_SOURCE EXCERPT_
Skip to content

florianbeyer/RandomForest-Classification

Repository files navigation

RandomForest-Classification

This script is for classification of remote sensing multi-band images using shape files as input for training and validation.

I am using Anaconda (Python 3.8) and the following packages:

  • GDAL package from OSGEO.
  • OGR
  • scikit learn
  • (pandas/numpy/matplotlib/seaborn/...)

Please cite my script, if you use it:

Beyer, Florian, et al. “Multisensor Data to Derive Peatland Vegetation Communities Using a Fixed-Wing Unmanned Aerial Vehicle.” International Journal of Remote Sensing, vol. 00, no. 00, Taylor & Francis, 2019, pp. 1–23, doi:10.1080/01431161.2019.1580825.

NEW RELEASE!!! Maptor 1.4beta

Finally, we are pleased to inform you, that our brand new software Maptor has now been released as a beta version (2020-11-11).

the software is able to apply random forest classification and regression on remote sensing data

Maptor

Please download and test Maptor 1.4beta here!

_OBJECTIVE 1_
In the RandomForest-Classification README, print the text from "NEW RELEASE!!! Maptor" to "Maptor 1.4beta here!".
_OBJECTIVE 2_
Give each bulleted entry in the RandomForest-Classification README's list of packages.
You won't need the listing that comes after this.

_GIVEN DATA_
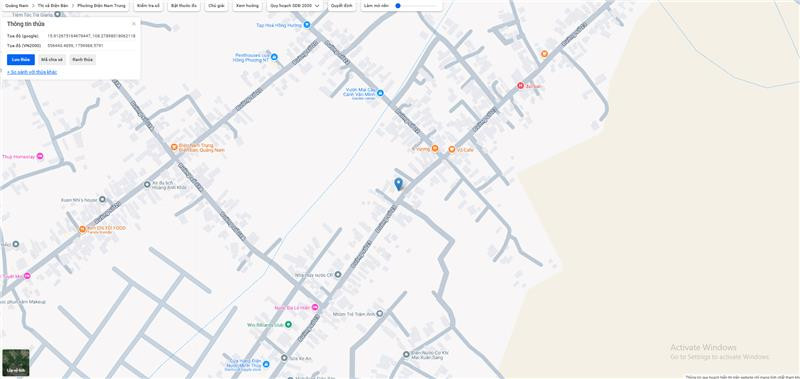This screenshot has width=800, height=379.
Task: Click the Tạp Hoá Hồng Hương shop icon
Action: point(307,24)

_FINAL RESULT 1_
NEW RELEASE!!! Maptor 1.4beta

Finally, we are pleased to inform you, that our brand new software Maptor has now been released as a beta version (2020-11-11).

the software is able to apply random forest classification and regression on remote sensing data

Maptor

Please download and test Maptor 1.4beta here!

_FINAL RESULT 2_
- GDAL package from OSGEO
- OGR
- scikit learn
- (pandas/numpy/matplotlib/seaborn/...)